After-School Program & Children’s Garden Project
The after-school program, now extremely popular among youth from in and around the Ti Plas Kazo neighborhood of Port-au-Prince, was launched in September 2009. Using equipment that was purchased over the years for the summer camp, the after-school program was initially designed to offer students and other young people tutoring as well as classes in computers, English, sewing, cooking, and crafts. A community garden project was also launched in 2009 with the hope of giving children the opportunity to learn about growing their own food. (You can read more about the Children’s Garden Project below.)

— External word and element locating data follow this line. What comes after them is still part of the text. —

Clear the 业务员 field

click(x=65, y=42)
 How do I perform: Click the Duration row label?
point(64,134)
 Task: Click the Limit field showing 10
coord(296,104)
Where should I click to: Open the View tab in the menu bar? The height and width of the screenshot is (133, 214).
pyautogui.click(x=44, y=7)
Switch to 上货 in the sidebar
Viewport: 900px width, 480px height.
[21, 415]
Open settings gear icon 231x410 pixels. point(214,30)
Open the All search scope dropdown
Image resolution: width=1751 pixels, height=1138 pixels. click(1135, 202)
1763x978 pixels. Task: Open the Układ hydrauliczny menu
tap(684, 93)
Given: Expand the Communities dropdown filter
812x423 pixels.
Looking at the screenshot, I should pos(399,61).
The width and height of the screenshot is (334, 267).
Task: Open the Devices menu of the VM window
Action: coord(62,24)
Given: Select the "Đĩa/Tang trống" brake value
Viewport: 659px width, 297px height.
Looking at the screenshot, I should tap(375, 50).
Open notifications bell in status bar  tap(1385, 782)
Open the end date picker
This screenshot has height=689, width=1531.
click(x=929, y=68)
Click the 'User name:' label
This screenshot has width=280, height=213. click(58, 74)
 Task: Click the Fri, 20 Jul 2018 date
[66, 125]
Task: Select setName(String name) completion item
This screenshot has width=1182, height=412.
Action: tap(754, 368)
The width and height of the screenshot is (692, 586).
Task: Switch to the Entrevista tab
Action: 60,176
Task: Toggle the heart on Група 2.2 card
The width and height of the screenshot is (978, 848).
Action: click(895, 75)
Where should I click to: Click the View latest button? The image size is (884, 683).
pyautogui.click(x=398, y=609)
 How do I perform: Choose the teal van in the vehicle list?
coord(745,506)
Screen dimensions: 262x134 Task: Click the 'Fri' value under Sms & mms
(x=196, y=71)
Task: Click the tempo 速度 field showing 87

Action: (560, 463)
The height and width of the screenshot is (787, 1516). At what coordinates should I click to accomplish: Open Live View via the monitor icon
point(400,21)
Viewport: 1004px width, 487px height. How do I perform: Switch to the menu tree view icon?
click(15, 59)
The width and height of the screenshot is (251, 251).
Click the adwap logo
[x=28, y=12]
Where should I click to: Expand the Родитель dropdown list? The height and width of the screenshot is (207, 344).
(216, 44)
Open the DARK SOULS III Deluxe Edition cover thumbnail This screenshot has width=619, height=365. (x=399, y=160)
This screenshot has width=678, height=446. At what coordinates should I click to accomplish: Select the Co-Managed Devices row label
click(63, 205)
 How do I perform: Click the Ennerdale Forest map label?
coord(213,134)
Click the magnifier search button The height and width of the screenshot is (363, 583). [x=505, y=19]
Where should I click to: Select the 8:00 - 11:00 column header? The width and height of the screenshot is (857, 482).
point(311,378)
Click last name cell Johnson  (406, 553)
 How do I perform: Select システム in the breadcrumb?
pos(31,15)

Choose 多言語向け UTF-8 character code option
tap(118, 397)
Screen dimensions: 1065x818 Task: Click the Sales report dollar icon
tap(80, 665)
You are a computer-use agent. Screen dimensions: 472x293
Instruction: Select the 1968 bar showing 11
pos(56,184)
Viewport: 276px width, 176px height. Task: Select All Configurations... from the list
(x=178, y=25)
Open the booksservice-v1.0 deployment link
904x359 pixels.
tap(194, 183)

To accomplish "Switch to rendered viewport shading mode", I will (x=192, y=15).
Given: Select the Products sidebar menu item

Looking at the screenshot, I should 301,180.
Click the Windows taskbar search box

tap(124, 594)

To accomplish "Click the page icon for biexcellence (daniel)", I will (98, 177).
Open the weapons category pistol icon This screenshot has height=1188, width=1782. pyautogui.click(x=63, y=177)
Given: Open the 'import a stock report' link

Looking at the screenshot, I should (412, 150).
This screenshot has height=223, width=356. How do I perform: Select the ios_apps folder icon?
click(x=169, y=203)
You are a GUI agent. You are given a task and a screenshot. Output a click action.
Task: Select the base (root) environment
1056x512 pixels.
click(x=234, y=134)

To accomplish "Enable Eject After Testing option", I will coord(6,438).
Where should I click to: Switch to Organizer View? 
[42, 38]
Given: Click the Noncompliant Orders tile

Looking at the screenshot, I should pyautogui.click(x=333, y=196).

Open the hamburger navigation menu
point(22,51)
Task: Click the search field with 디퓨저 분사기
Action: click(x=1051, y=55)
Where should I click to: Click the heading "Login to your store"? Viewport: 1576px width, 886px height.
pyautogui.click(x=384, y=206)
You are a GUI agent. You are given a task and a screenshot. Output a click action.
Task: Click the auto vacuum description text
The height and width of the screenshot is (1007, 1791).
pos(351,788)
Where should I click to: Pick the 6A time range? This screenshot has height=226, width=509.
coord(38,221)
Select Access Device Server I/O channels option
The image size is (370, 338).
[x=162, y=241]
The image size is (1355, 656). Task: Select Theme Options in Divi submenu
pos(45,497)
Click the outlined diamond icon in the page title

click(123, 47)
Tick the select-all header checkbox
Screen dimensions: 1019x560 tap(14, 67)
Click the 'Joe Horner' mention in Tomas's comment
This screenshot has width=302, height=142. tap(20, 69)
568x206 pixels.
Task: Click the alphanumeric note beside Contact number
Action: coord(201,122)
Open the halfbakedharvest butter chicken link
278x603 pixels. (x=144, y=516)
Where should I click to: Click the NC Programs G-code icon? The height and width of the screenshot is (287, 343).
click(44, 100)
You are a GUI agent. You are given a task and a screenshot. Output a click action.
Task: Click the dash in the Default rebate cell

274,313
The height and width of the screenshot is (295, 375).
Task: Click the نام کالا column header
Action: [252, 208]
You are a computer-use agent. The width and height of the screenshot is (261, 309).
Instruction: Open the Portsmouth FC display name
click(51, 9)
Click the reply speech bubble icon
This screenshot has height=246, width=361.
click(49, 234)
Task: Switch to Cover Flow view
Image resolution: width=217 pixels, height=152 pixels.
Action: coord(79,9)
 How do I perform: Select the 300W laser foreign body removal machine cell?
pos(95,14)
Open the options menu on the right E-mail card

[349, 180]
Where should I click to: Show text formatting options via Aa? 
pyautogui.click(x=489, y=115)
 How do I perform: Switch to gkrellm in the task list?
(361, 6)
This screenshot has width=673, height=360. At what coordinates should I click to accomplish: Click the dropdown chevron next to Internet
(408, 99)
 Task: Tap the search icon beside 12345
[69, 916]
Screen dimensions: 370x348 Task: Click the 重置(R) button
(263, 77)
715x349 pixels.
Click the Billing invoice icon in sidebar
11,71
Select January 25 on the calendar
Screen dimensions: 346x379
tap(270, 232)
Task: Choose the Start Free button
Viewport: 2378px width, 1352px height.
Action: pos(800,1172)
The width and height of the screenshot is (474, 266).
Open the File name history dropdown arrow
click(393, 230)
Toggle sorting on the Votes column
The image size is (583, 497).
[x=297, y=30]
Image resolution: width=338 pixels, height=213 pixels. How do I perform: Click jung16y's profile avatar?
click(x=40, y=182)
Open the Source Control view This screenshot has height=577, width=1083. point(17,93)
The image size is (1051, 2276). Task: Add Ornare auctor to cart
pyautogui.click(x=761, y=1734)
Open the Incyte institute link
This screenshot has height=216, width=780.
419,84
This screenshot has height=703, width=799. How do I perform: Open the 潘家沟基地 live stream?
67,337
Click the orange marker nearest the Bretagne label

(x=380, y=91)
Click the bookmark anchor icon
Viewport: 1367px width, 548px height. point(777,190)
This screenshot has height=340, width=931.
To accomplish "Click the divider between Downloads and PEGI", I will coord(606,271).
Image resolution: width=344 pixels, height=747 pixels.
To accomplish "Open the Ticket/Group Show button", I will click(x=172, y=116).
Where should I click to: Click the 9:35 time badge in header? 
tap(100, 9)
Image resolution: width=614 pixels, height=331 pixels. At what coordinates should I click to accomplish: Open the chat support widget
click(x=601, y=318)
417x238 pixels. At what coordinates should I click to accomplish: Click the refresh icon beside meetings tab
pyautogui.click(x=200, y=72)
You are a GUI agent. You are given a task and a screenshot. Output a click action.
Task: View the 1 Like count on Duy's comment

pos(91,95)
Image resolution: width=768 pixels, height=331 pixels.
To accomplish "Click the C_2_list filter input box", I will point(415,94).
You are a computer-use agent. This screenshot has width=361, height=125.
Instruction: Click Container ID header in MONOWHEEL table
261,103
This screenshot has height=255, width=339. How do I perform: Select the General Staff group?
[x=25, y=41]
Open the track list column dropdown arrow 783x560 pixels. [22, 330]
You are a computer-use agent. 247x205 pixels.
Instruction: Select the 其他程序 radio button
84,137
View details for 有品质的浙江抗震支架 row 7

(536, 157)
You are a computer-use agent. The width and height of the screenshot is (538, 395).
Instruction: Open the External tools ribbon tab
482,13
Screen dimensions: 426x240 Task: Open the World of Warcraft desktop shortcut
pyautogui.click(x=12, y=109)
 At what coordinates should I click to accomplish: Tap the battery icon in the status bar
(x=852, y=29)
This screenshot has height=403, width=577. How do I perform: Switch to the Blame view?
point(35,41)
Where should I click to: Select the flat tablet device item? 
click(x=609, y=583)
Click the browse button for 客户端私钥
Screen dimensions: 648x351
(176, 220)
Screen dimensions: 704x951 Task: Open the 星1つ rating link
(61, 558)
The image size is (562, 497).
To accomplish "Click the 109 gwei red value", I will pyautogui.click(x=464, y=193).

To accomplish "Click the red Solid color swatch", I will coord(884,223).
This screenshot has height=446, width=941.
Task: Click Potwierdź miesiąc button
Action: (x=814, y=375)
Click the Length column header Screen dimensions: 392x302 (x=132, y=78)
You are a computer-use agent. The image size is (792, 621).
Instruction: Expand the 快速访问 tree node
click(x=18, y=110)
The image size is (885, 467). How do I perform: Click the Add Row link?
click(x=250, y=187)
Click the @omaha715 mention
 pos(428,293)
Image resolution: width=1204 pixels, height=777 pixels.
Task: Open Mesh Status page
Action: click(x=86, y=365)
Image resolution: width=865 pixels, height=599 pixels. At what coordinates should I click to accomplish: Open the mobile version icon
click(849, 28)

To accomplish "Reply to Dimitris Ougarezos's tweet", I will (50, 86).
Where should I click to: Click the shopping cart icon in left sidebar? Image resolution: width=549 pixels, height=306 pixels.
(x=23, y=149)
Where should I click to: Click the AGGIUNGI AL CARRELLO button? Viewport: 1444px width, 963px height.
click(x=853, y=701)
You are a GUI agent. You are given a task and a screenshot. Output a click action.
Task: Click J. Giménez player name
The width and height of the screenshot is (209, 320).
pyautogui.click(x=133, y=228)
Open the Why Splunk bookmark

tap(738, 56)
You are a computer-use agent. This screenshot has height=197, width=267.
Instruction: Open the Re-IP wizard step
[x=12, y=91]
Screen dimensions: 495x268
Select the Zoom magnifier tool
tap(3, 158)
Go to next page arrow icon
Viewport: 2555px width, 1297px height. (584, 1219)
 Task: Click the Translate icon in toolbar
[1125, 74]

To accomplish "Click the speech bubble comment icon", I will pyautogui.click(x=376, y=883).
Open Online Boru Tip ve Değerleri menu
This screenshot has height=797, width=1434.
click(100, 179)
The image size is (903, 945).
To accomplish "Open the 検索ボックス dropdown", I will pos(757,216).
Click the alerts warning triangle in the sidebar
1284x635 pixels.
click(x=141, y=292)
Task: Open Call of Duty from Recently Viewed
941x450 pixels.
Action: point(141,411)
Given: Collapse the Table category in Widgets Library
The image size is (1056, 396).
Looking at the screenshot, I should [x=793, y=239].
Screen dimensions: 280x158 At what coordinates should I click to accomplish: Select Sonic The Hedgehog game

After assessing the needs of local youth in the aftermath of the earthquake, the after-school program staff redesigned the after-school program and split it into two sections. A section for children 8 to 14 years old now provides classes in computers, English, French, sewing, music, and life skills, as well as occasional classes in cooking and various arts and crafts. Another section for students 16 and older offers classes in computers as well as tutoring in physics, chemistry and mathematics to help the students prepare for the state exams required after the 12th and 13th grades. There are currently 240 students attending classes through the After School Program.
Jean-Marie Noel, who is well-respected and appreciated for his work coordinating the education programs, wrote the following: “For a long time I have been directing programs which support the development of young people in Haiti. Haiti is a poor country, and young people do not get much support. Right now, young Haitians from eight years up especially need more support. I put this after-school program within their reach to help them become more capable and to learn some skills which will allow them to support themselves in the labor market.”
In the spring of 2011, our partners in Haiti launched the Children’s Garden Project, through which they provide groups of children from the after-school and summer camp programs with experiential learning opportunities on a 3-acre teaching farm on the outskirts of Port-au-Prince.
What If? Program Director Lavarice Gaudin (pictured in the photo on the right) started the teaching farm with his own funds in 2010 with 3 goals in mind: (1) to create a garden that can serve as a model for agricultural self-sufficiency and inspire others to use natural compost to grow food in and around Port-au-Prince; (2) to have a place to invite groups of children, including those enrolled in the after-school and summer camp programs that the What If? Foundation funds, out to the farm to teach them about growing food and composting; and (3) to grow and harvest vegetables and fruit to donate to the food program and to other families in need. By all of these measures, the farm is a great success
The children from the after-school and summer camp programs love going out to the farm and learning about the different plants and trees, and helping to pick vegetables and spices for the food program. One group of 65 children that visited the farm last summer roasted corn they had harvested, after learning how to make fires. The children rave about these trips!